Here at Future Tense, we pride ourselves on our ability to bring you important news about emerging technologies and their discontents. Whether we’re discussing the modern surveillance state or the threat of software vulnerabilities, we try to fill you in on the critical debates—while asking the most pressing questions—of this fraught historical moment.
As such, we would be remiss if we did not point you to a complex conversation that play out in this week’s episode of Teen Mom 2. Yes, Teen Mom 2. The MTV reality show about twentysomethings who became moms when they were in their teens.
The segment in question begins as (former) teen mom Jenelle prepares for her wedding to David, a very cool and normal dude who we will return to in a moment. David, stalking the property like an ornery bison, calls Jenelle, informing her that “some girls” were attempting to take pictures of the event before it began. “Now they’re, like, flying drones over the house, and driving by taking pictures. Trying to get video of the whole thing,” he continues.
Jenelle, indignant, almost immediately settles on a solution. “We will shoot it,” she tells her friend Allison. “It’s over my private property … You’re not allowed to be a peeping Tom.”

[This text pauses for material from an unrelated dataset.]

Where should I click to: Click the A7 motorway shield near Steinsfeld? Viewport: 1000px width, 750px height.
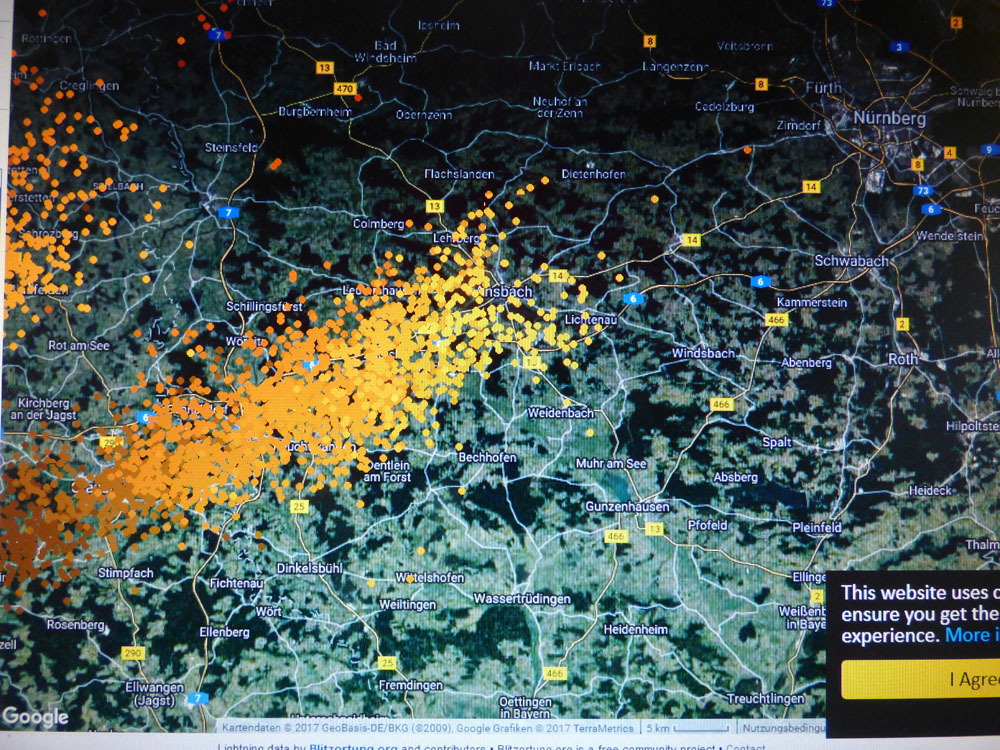(231, 211)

Though Allison wears a pink tank top emblazoned with the phrase “Well behaved bitches seldom make history,” she proves unexpectedly well behaved. “Google it,” she responds. “Google what happens. It’s illegal to shoot a drone.”
Allison, as it happens, is largely correct. As we have informed you here in Future Tense before, it is technically a federal crime under 18 U.S.C. 32 to shoot down a drone. According to the statute, it’s illegal to damage, destroy, disable, or wreck any aircraft. And because the Federal Aviation Administration treats drones as aircraft, even the most annoying quadcopters should fall under the law’s protections.
Jenelle, for her own part, seems to believe that her property falls under more regal jurisdiction. “What does the queen do about it?” she asks. “She shoots that [shit]. What do celebrities do? They shoot that [shit]. I’m pretty sure a cop will understand this is my day, and they’re trying to ruin it.”
It’s possible that she would get away with it. In 2015 a Kentucky judge absolved a man who had shot down a drone that was, he claimed, spying on his sunbathing daughters. In that case, the matter came down to a matter of jurisdiction, but as Jamie Nafziger notes, “a landowner who shoots down a drone [still] risks prosecution under that federal criminal law.” While the FAA has been, as drone expert Faine Greenwood told me, “decidedly reluctant” to enforce the statute, Jenelle would have been opening herself to real legal risk had she opened fire, especially with cameras rolling. (For what it’s worth, Margot E. Kaminski has argued in Future Tense that the “sunbathing daughter” argument has become a pernicious distraction from real privacy issues.)
More recently, the U.S. military received permission from the Pentagon to shoot down drones that stray into no-fly zones. Given, however, that Jenelle’s nuptials weren’t happening on a military base—and that shooting at drones is always dangerous and stupid—we’re going to say that Allison was in the right here. Even as she seethes with anger, Jenelle seems to recognize that, but she still stumbles across an improbable compromise: “I’ll [fucking] get my drone now, and I’ll [fucking] get theirs down.”
The clip ends with a shot of David sending a drone aloft. We don’t see the results of that flight, but as Jenelle would later confirm, he ultimately failed to play drone bumper cars with the invader. That’s not entirely surprising, especially because this is a dude who reportedly started slashing balloons with a pocket knife after bartenders cut him off during a Teen Mom 2 end-of-year party. One wonders what the queen would do about that.